E certo non diremmo mai che il noto Rosario Crocetta – per quanto politicamente incapace – abbia in sé un atomo che lo renda simile al famoso Nerone. Saro non ha appiccato mai nessun incendio, come una tradizione malevola vorrebbe per Nerone che avrebbe pure suonato la lira sulle macerie fumanti.
Saro non è un reprobo velleitario come era invece l'imperatore. E non ha alcuna responsabilità materiale diretta e indiretta nell'inferno bollente che sta spianando l'Isola che è opera di un disegno criminale chiarissimo e diffuso.
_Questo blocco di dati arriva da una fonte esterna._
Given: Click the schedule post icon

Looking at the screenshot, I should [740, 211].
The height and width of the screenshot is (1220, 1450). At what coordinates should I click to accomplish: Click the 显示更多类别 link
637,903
Ma il grande rogo siciliano, come la devastazione romana, è a suo modo una metafora, una cartolina che verrà tramandata ai posteri per fornire, in via del tutto suggestiva, il simbolo di una desolazione, la descrizione di un'epoca. E la suggestione è appunto tutta qui e si ferma: nel bagliore che rimarrà negli occhi, forse anche oltre i fatti, e che descriverà, nella sua coda fiammeggiante, una sintesi indimenticabile dello sfascio.
Le colpe concrete, ovviamente non mancano, metafore a parte. La Regione arriva impreparata a un atteso appuntamento con l'emergenza. Pochi mezzi, uomini valorosi ma insufficienti. Immagini che raccontano la dinamica di uno sfacelo: turisti che fuggono in ciabatte, vigili del fuoco stanchi, canadair che solcano i cieli in un tempo di guerra. Una tragedia che chiama in causa un governo regionale, attentissimo nel distribuire incarichi, nel preservare i suoi cerchietti magici, nel salvaguardare politicamente clienti e sodali, ma assai superficiale nel fare quello che ci si aspettava che facesse: governare.
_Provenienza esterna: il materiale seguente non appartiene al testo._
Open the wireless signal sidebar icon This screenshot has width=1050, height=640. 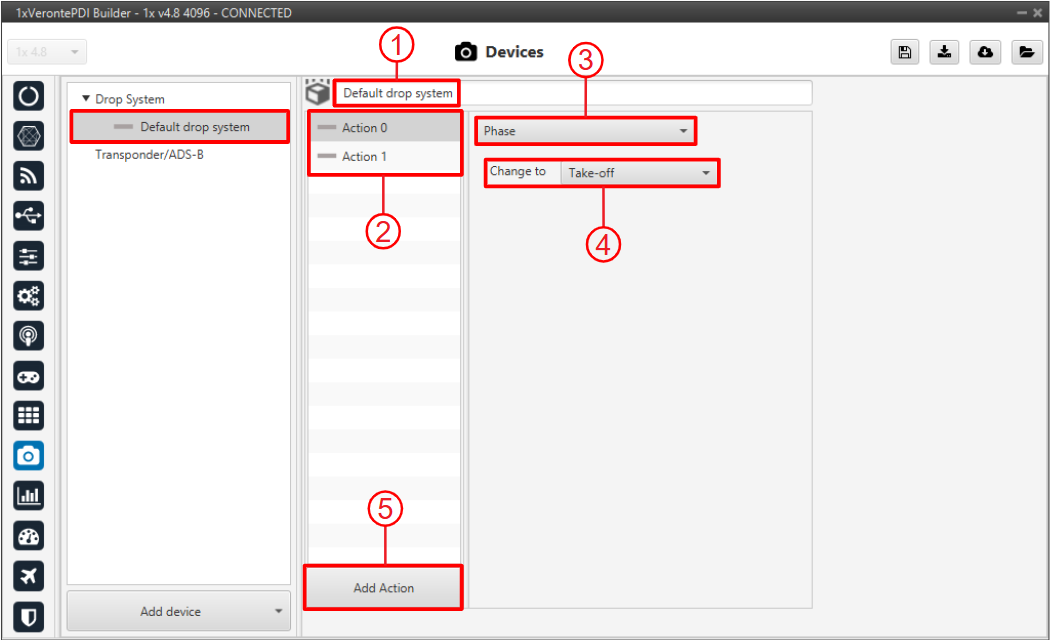pyautogui.click(x=29, y=175)
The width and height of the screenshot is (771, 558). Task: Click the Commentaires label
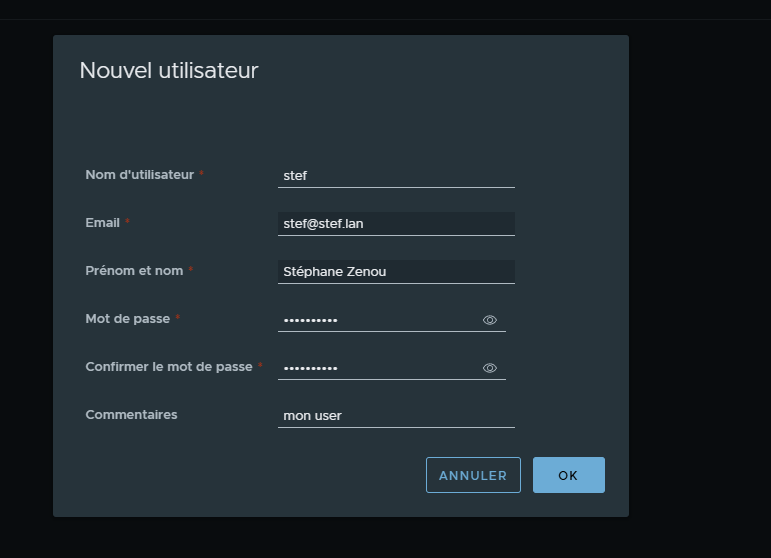click(x=131, y=415)
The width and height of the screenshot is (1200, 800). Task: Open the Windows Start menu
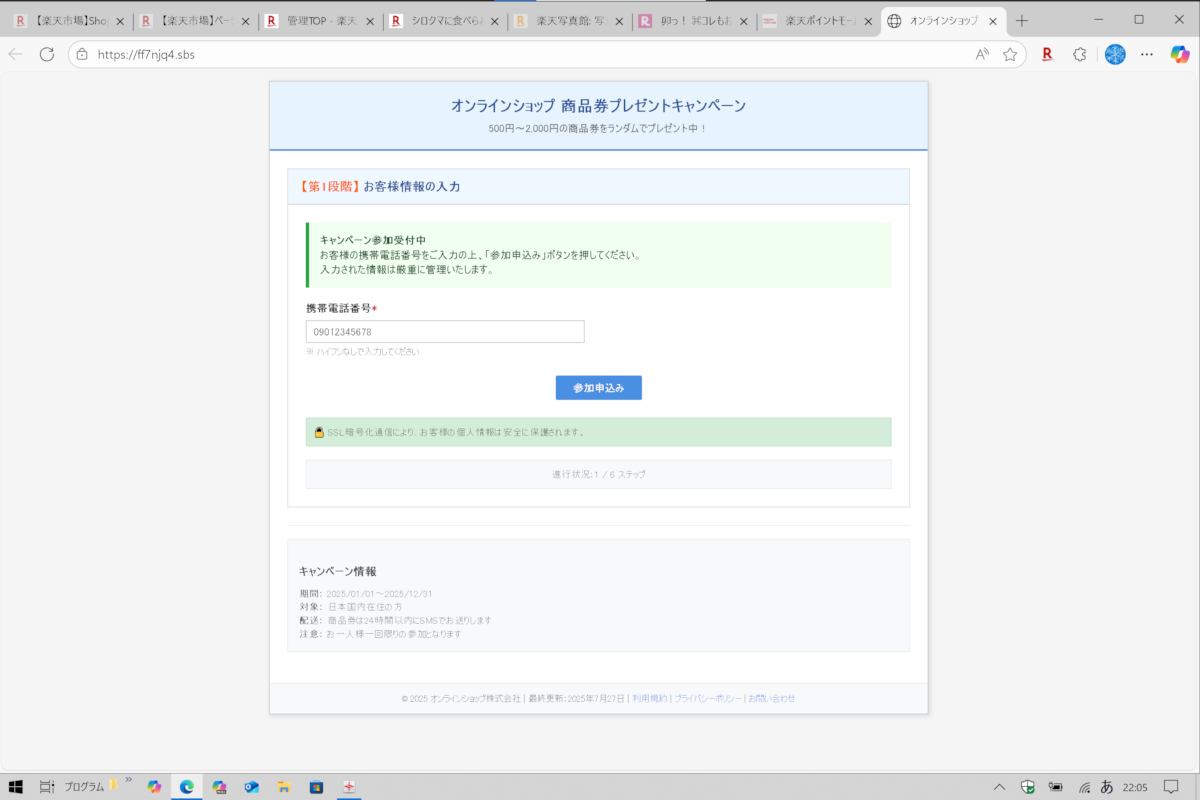[16, 787]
Questa Sicilia che fisicamente va in fumo è la drammatica cronaca che segue altre dissipazioni meno visibili. Chi verrà a Palazzo d'Orleans dopo Crocetta troverà davanti a sé il panorama di una terra desolata, col lavoro che non c'è, con i cinquantenni a ingrigire in casa, dopo avere perso il posto, con i conti in bilico, secondo il giudizio proprio della Corte dei Conti che ha sospeso la parifica per vederci chiaro, con le sue strade dissestate, con i deboli privati dei servizi essenziali, con i suoi ospedali lager – intanto la Sanità è ancora terreno di caccia e di carriera – con un senso immanente di rovina che permea i sogni dei giovani e i capelli bianchi dei vecchi.
E mentre questo accadeva, il presidente Crocetta che faceva? Suonava lo spartito della retorica nei salotti televisivi di Massimo Giletti, impancando crociate, denunciando senza risolvere, attaccando il potere che lui stesso rappresentava. Perché Rosario è così: criminalizza ciò che non sa sistemare.
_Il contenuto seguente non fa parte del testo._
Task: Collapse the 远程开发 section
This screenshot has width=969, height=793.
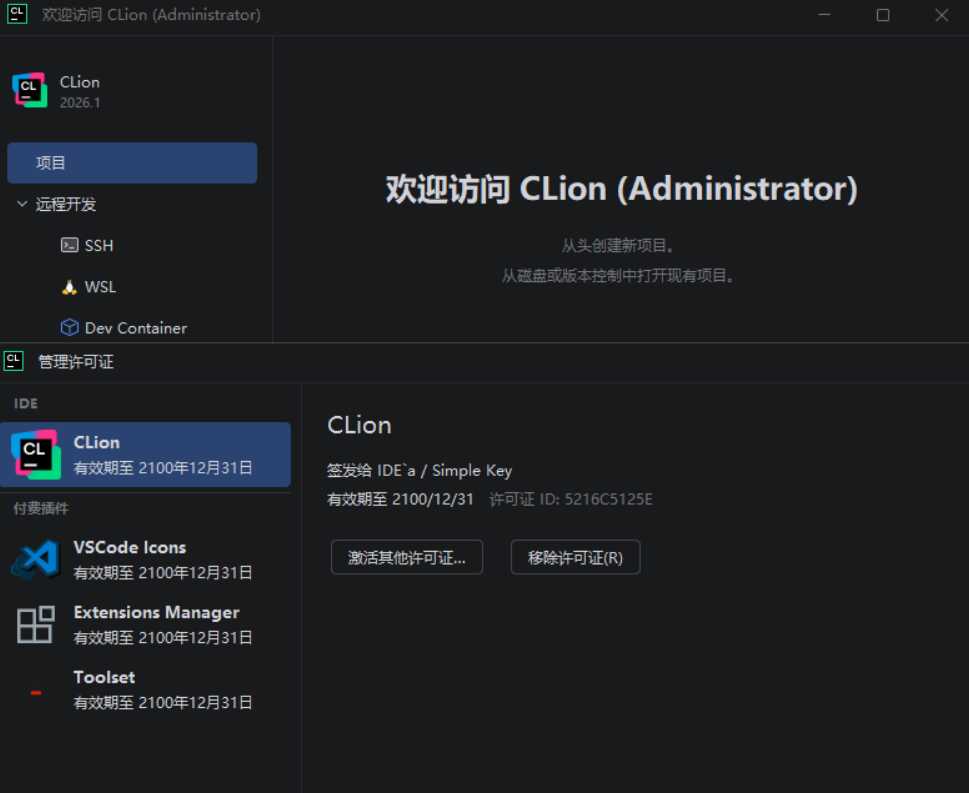Action: click(23, 204)
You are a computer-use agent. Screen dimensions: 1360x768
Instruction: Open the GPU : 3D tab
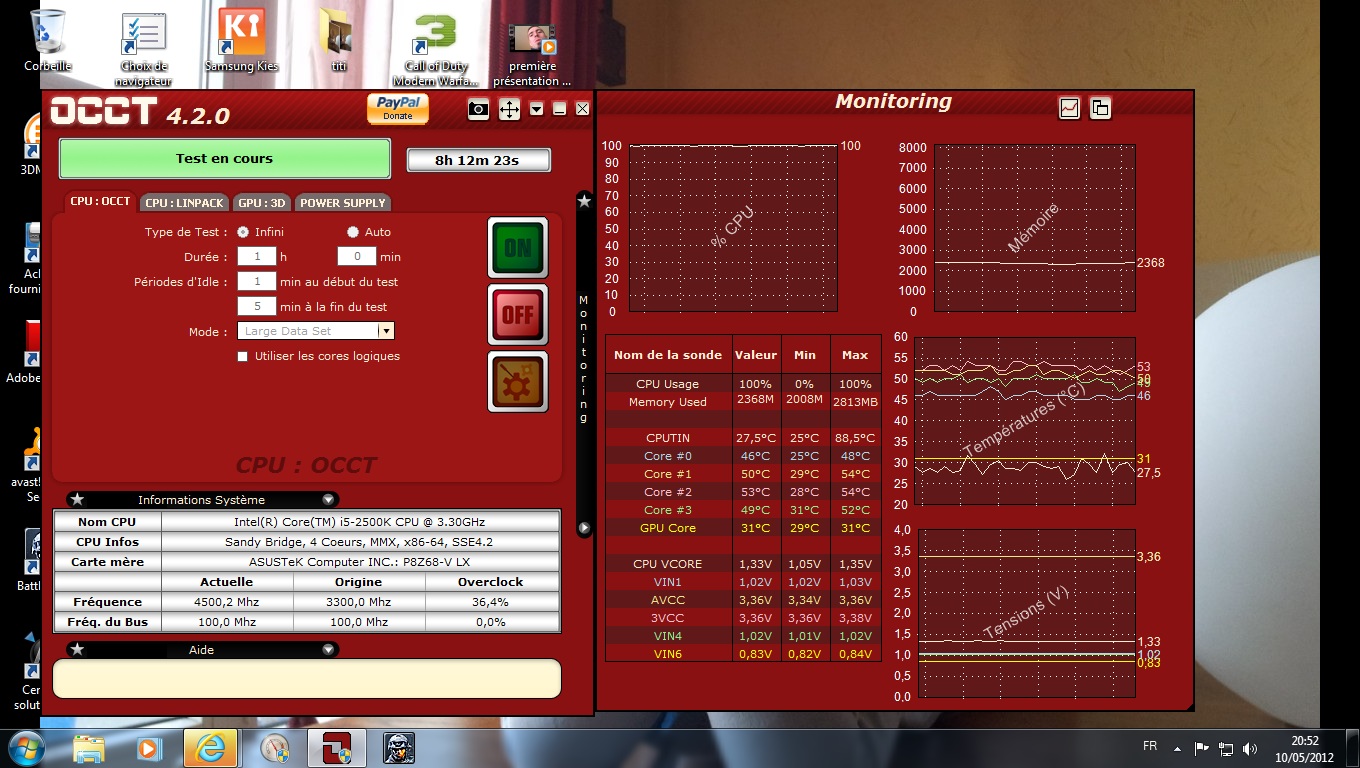(x=261, y=203)
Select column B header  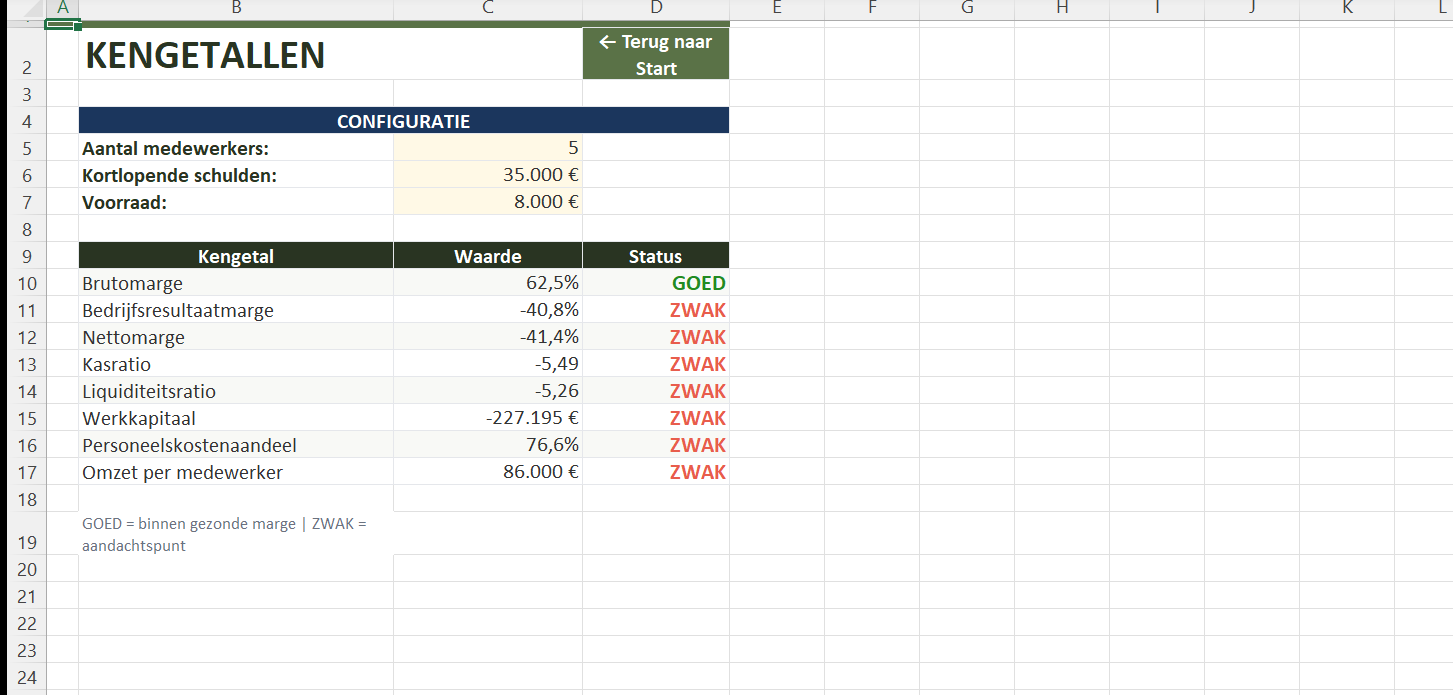235,8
Anche nel caso in specie – nell'orrenda storia dei piromani e della distruzione – Saro si è esibito nella specialità della casa: l'atto di accusa contro i complotti criminali, contro chi appicca le fiamme – giusto, giustissimo – senza, però, dire nulla in merito alle responsabilità politiche nei ritardi e nella disorganizzazione. Copione noto. Non è mai colpa sua, lui non c'entra niente, lui è casomai la vittima della cattiveria altrui. Eppure, nulla rimarrà degli alibi e delle discolpe del Crocettismo, se non l'ombra triste di una speranza in fumo.